“ First, kill the witches. Then, celebrate them ”
Un passé instrumentalisé
Sorcières : de victimes à icônes commerciales
Halloween approche, et comme chaque année, les sorcières envahissent les rayons de décoration. Balais, chaudrons et chapeaux pointus s’affichent dans les vitrines, tandis que les réseaux sociaux multiplient les recommandations de voyages “spooky” : Salem dans le Massachusetts ou encore Édimbourg en Écosse figurent en tête des destinations incontournables pour les amateurs d’ambiances mystérieuses.
Mais derrière cette imagerie festive, on oublie souvent l’origine tragique de ces soi-disant sorcières et les persécutions subies entre le XVIᵉ et le XVIIᵉ siècle. Comme l’écrit l’autrice Stacy Schiff dans son essai “First, kill the witches. Then, celebrate them”, des villes comme Salem sont parvenues à transformer des crimes en attractions touristiques lucratives.
En effet, les touristes affluent pour se prendre en photo avec des accessoires évoquant l’imaginaire de la sorcière, transformant ainsi un passé sanglant en fête populaire. D’une certaine façon, revendiquer l’image de la femme laide, malveillante et au rire démoniaque revient à entériner les accusations portées autrefois contre ces innocentes.

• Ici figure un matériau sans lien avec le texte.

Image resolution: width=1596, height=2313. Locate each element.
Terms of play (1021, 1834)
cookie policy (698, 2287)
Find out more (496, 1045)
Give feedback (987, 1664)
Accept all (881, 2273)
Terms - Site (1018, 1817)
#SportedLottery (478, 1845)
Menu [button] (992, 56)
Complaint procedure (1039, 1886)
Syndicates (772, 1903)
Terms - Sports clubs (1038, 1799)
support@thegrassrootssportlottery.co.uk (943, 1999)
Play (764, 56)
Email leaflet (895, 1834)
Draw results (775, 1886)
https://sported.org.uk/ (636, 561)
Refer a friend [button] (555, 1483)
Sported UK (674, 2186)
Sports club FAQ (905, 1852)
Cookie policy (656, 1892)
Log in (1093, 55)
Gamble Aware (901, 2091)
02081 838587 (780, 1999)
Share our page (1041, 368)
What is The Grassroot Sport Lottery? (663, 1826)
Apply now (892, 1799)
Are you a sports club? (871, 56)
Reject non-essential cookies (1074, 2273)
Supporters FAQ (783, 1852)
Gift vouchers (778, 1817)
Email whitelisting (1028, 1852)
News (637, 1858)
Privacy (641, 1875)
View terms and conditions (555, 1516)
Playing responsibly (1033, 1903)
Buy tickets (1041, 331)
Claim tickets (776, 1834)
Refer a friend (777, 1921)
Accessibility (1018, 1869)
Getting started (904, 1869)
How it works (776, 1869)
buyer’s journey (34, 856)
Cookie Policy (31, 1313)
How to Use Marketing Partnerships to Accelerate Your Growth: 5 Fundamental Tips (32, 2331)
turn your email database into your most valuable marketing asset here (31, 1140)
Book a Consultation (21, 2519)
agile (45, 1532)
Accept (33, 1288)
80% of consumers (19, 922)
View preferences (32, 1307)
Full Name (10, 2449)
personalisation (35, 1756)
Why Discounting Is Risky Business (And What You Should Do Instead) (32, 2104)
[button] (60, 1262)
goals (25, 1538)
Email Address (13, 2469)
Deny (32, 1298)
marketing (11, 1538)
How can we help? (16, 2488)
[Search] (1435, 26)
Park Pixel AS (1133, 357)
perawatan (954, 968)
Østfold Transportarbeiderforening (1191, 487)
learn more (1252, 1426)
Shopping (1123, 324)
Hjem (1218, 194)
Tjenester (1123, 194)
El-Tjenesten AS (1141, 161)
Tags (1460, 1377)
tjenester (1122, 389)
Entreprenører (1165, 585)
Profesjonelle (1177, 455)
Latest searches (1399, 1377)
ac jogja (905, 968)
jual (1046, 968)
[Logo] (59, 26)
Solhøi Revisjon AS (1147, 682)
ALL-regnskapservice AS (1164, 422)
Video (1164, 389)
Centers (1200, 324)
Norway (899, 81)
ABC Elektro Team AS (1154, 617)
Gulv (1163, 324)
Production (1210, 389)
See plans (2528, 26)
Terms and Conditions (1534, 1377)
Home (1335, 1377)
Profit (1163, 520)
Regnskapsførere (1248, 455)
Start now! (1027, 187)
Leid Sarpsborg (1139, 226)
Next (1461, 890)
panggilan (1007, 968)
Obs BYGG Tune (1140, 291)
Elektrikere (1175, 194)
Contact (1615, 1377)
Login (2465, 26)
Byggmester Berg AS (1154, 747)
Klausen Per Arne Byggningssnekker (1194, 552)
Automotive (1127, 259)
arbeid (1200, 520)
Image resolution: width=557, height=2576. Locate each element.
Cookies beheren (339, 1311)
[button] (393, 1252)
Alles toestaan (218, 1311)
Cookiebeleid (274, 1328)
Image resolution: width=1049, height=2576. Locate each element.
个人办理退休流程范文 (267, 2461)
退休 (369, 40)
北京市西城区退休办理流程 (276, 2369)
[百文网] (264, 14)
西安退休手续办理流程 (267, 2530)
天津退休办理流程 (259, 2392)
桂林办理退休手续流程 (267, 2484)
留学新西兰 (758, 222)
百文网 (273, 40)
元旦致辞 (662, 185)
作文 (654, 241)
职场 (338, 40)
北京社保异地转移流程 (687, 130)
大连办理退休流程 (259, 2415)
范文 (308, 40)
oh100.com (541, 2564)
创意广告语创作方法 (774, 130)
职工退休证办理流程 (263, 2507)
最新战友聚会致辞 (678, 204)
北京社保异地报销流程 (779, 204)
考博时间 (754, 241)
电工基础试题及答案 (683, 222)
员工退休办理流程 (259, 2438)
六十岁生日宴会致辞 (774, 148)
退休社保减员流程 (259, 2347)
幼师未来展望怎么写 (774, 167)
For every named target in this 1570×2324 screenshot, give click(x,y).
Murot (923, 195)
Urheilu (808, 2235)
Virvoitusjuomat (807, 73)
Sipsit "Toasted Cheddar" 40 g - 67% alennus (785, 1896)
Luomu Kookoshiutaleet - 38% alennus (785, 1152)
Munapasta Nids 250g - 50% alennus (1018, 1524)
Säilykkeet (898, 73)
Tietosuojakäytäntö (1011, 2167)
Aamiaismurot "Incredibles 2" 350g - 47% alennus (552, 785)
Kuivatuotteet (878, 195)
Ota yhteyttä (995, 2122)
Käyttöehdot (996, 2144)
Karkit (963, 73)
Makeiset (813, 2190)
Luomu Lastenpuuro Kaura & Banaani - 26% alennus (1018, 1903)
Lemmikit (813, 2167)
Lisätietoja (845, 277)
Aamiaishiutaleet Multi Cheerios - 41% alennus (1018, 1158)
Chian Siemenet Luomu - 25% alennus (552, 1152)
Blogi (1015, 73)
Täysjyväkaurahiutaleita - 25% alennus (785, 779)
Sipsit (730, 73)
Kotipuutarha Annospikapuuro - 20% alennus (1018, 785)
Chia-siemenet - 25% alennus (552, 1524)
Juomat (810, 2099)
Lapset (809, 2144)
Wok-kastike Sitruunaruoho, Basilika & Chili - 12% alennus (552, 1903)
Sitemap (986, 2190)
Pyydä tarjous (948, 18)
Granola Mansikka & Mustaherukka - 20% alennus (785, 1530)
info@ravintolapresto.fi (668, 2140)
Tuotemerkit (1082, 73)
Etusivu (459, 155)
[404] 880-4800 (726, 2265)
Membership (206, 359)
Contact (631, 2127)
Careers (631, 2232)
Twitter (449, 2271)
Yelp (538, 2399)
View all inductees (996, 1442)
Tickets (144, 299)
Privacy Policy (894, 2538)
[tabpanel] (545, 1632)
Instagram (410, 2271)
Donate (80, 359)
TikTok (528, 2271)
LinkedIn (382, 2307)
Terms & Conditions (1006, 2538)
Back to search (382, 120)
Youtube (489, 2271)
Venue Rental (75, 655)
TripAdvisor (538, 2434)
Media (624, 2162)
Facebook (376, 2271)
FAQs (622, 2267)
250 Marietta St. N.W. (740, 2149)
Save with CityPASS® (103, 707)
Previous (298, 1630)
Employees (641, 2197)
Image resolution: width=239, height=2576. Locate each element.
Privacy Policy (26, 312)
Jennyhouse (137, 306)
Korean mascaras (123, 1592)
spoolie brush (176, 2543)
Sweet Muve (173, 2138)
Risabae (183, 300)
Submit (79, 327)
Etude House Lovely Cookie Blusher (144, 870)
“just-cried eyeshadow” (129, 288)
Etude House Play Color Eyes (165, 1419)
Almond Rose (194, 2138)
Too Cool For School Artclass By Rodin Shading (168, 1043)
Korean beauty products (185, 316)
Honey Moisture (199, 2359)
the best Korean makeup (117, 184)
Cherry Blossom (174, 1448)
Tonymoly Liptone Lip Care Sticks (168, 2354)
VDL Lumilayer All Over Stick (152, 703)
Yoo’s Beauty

Vers une réhabilitation nécessaire
Depuis quelques années, un mouvement de réhabilitation s’esquisse, visant à rendre justice à celles qui furent injustement condamnées. Certaines victimes des procès de Salem comme de divers tribunaux européens ont été officiellement innocentées, parfois plusieurs siècles après leur exécution. Pourtant, comme le rappelle la philosophe et militante Silvia Federici, « aucun jour de mémoire n’a été introduit dans un calendrier européen » (Witches, Witch-Hunting, and Women, 2018). Cette absence de reconnaissance institutionnelle contribue à maintenir sous silence cette histoire et à nourrir l’ignorance sur l’ampleur réelle des persécutions.
Parallèlement, des mémoriaux plus sobres et respectueux se sont érigés : à Salem, des recherches ont permis d’identifier le lieu de pendaison et d’inaugurer en 2017 le Proctor’s Ledge Memorial, situé en retrait du centre-ville. En Angleterre et en Ecosse, des plaques commémoratives énumérant le nom des victimes permettent de leur rendre hommage.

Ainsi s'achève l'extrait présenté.